Your goal: Among the entries below, how many lines include "computer"? Answer with the number only.

Pixel coordinate grounding data
________________________
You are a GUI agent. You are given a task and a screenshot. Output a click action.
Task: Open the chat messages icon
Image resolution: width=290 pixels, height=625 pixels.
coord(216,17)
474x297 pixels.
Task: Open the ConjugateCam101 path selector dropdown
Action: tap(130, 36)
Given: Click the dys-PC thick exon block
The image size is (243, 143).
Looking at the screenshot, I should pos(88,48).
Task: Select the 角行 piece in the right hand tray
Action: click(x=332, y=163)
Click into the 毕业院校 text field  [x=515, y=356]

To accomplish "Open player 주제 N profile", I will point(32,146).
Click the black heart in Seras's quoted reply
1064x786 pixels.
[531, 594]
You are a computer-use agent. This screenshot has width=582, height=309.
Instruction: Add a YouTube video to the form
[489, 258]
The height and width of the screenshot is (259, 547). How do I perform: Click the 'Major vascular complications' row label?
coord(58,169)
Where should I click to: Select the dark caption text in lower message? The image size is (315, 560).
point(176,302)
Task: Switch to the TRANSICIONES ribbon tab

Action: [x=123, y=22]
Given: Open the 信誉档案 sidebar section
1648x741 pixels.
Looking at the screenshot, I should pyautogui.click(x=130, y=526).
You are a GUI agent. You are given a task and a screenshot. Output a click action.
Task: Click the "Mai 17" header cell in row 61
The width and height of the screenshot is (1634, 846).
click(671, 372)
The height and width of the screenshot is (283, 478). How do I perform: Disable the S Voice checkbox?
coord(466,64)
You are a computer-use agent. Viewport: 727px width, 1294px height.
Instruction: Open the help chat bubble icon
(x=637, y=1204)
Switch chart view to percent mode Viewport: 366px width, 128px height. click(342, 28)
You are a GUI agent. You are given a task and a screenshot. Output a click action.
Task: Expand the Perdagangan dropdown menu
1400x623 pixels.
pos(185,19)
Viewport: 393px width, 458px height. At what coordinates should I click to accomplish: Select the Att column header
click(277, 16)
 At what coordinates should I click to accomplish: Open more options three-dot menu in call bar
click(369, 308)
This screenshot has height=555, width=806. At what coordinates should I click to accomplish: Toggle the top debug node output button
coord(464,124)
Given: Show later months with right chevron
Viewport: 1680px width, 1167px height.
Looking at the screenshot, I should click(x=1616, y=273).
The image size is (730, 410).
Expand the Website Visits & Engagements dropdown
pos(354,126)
________________________
The answer: 2